Question for inject html

warmoger · January 31, 2011, 10:23pm

The function rules() in my model, I code:




array(

	'level, updateTime, publish',

	

	'required',

	'on'=>'update',

),

But if I inject html (firebug):




<div class="input">

	<label for="User_username" class="label">Username</label>

	<input type="text" value="admin" maxlength="19" id="User_username" name="User[username]">

</div>

I still can change username field, if so my website isn’t safe, what is solution for that?

Thanks.

tonydspaniard · February 1, 2011, 12:01am

Dont really understand your question. Why don’t you want to change the username? Your question isn’t properly written. Could you be more specific?

IMHO, it is the task of the programmer to securely program the application to handle those modifications on the server. In my CMSs for example, I double check the username against the database and make them unique, the validation of the username against the DB with their correspondent passwords and salt values will find out you are doing shifty business.

If you modify the username on the client and I have just dropped the details of user: peter instead of admin, I will immediately detect if you have changed the username and give you a nice message or get you out of the application with a nice report sent to the administrator.

Cheers

warmoger · February 1, 2011, 1:05am

That means is I should check all what I don’t allow change value inside controller. Right?
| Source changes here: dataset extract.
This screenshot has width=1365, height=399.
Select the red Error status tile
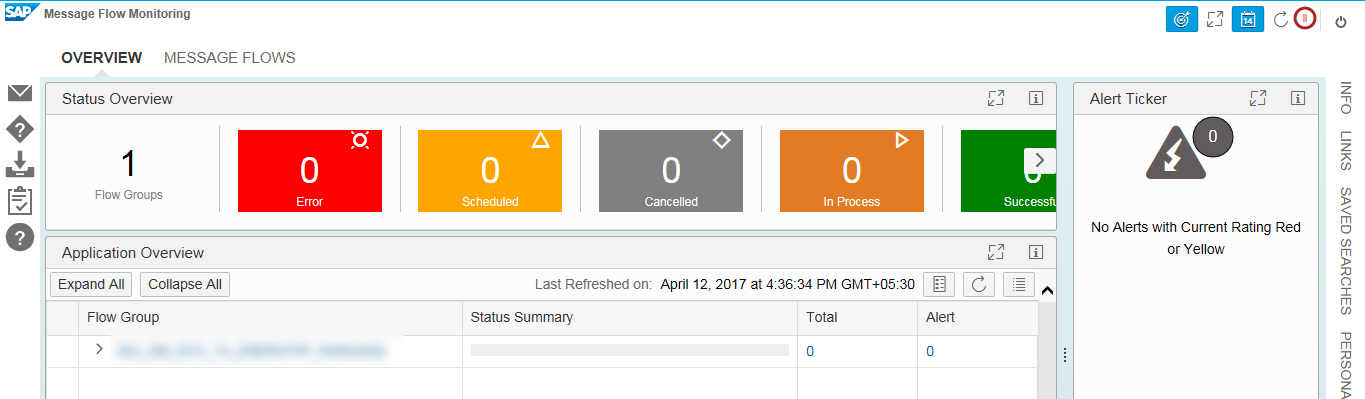pyautogui.click(x=310, y=170)
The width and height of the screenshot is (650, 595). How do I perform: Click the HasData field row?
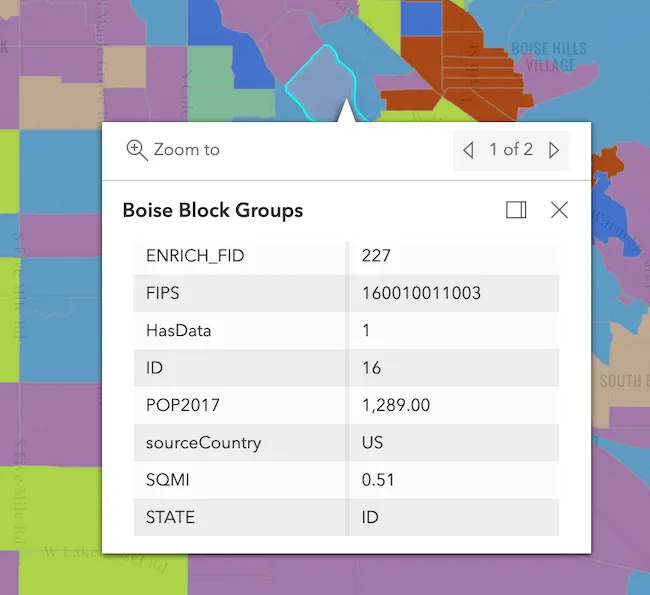coord(240,331)
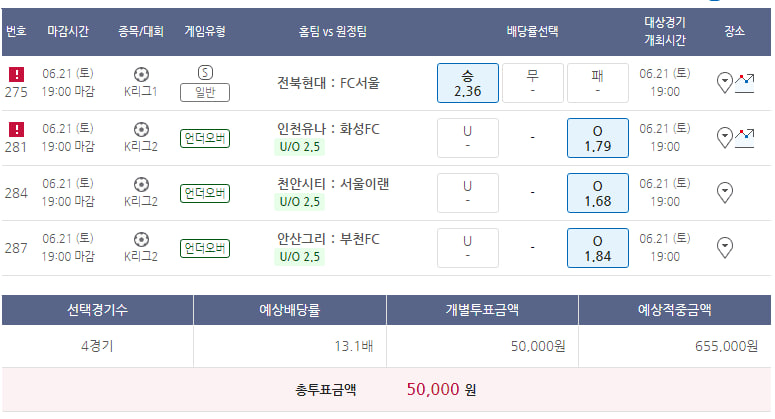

eval · February 1, 2011, 1:18am

Based on the documentation:

So if you don’t have username on update scenario, i don’t think it can be massively assigned.

Not sure though … just my thought based on the docs.
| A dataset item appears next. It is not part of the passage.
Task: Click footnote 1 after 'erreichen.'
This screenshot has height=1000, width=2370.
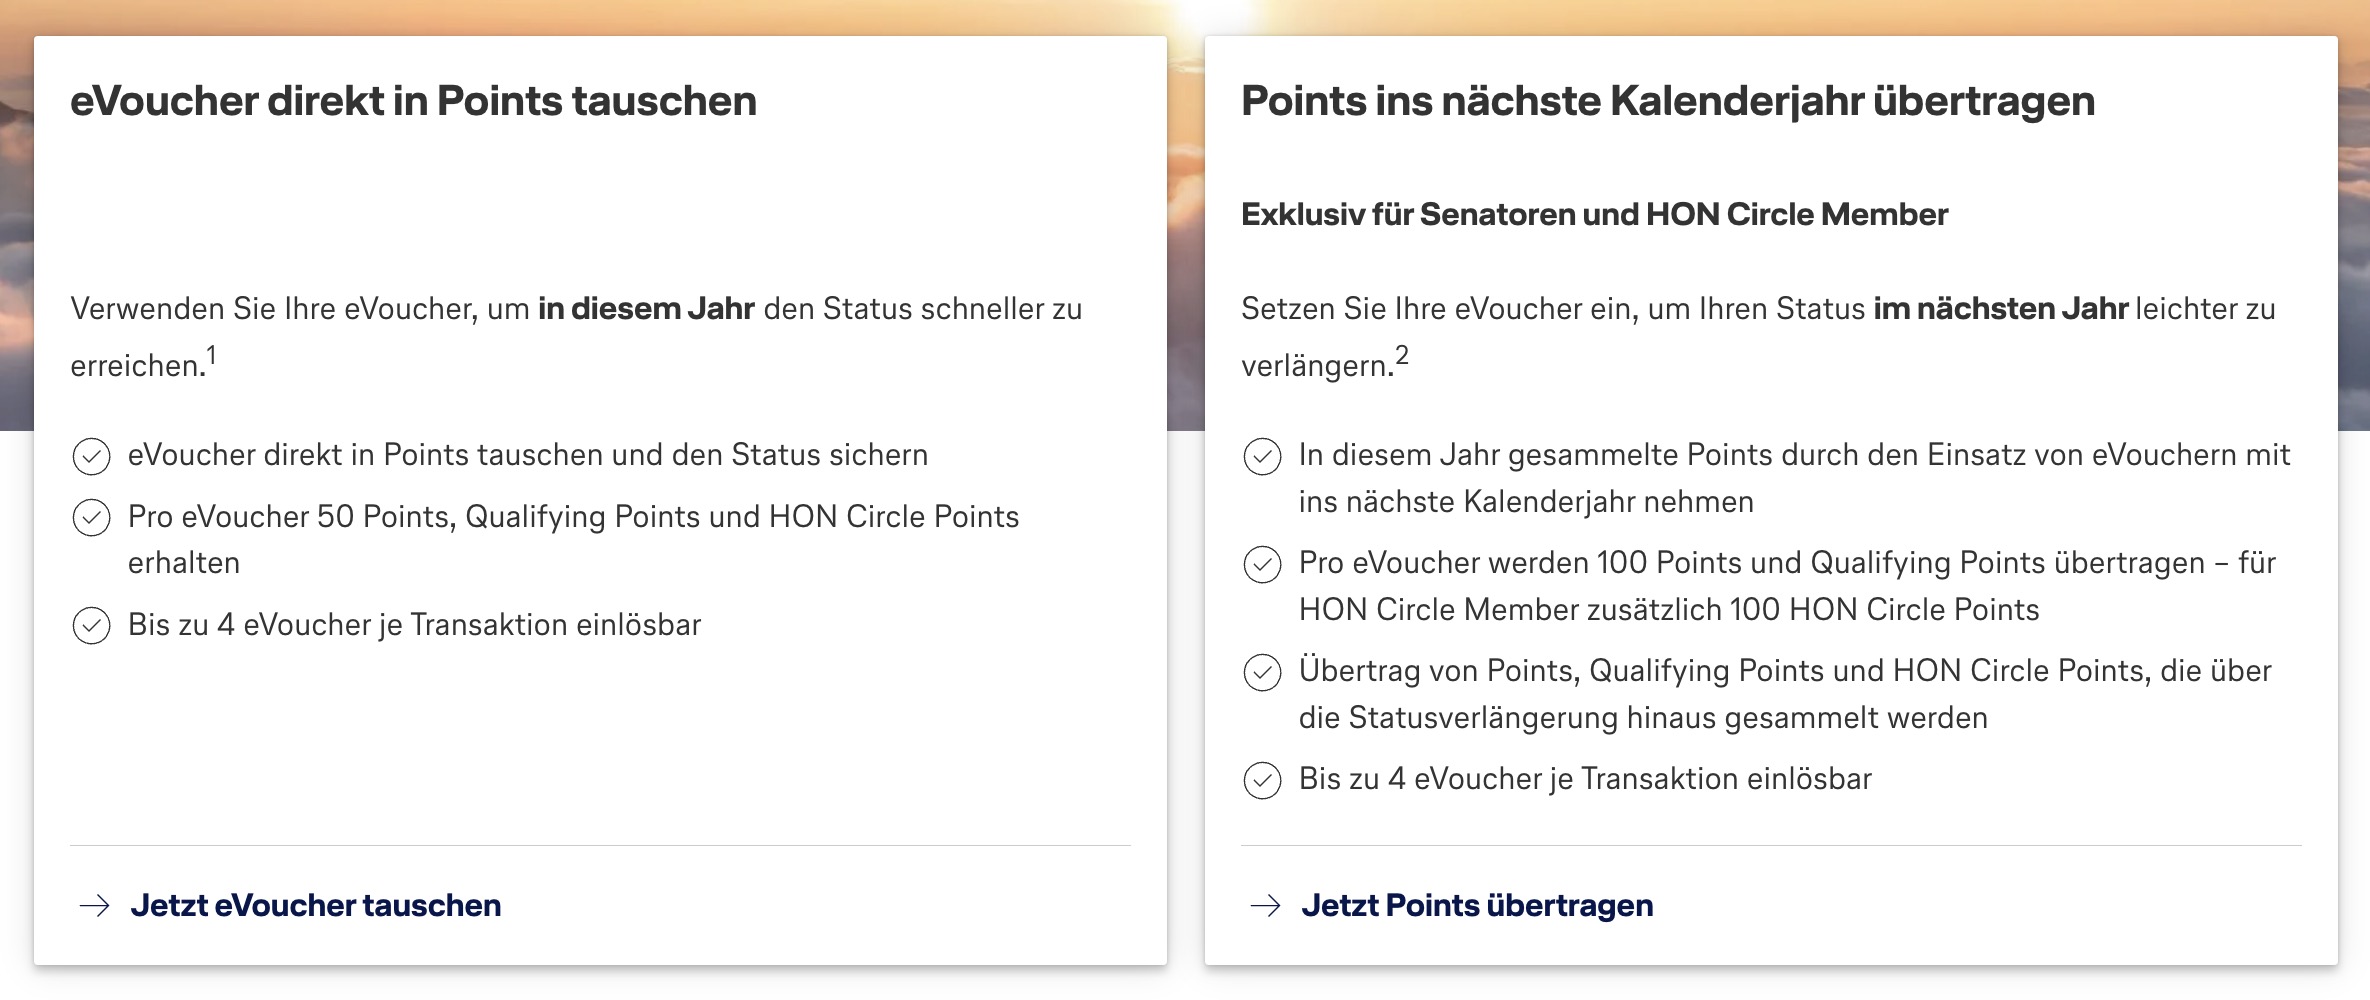Action: point(212,356)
zaccaria · February 1, 2011, 7:06am

Check the whole rules, if you have some general rule (without scenario) it will be applied to each scenario, including update.

Delete all rules about user_name, and you will notice that the username will not be massively assigned.

If you have some doubt, post here all your rules, and we’ll help you.

warmoger · February 1, 2011, 8:16am

Thanks

zaccaria · February 1, 2011, 8:52am

Did you solved?

What was the problem? Pease, post your solution here for help future readers of the forum!

warmoger · February 2, 2011, 11:21pm




            array(

                'id, password, createTime',

            

                'unsafe',

                'on'=>'update',

            )

I don’t want end-user can modify id, password, createTime fields by the way inject html in browser. I hope that I right.

zaccaria · February 3, 2011, 7:08am

That is correct, but a better design is to remove all standard validators and mark as safe the field you need.

Is the logic of "allow what is needed" against "forbid what is dangerous".

Anyway, as you noticed, this solution work fine too.

warmoger · February 14, 2011, 4:13am

Thank you so much, zaccaria!

If I have any question, I will ask you.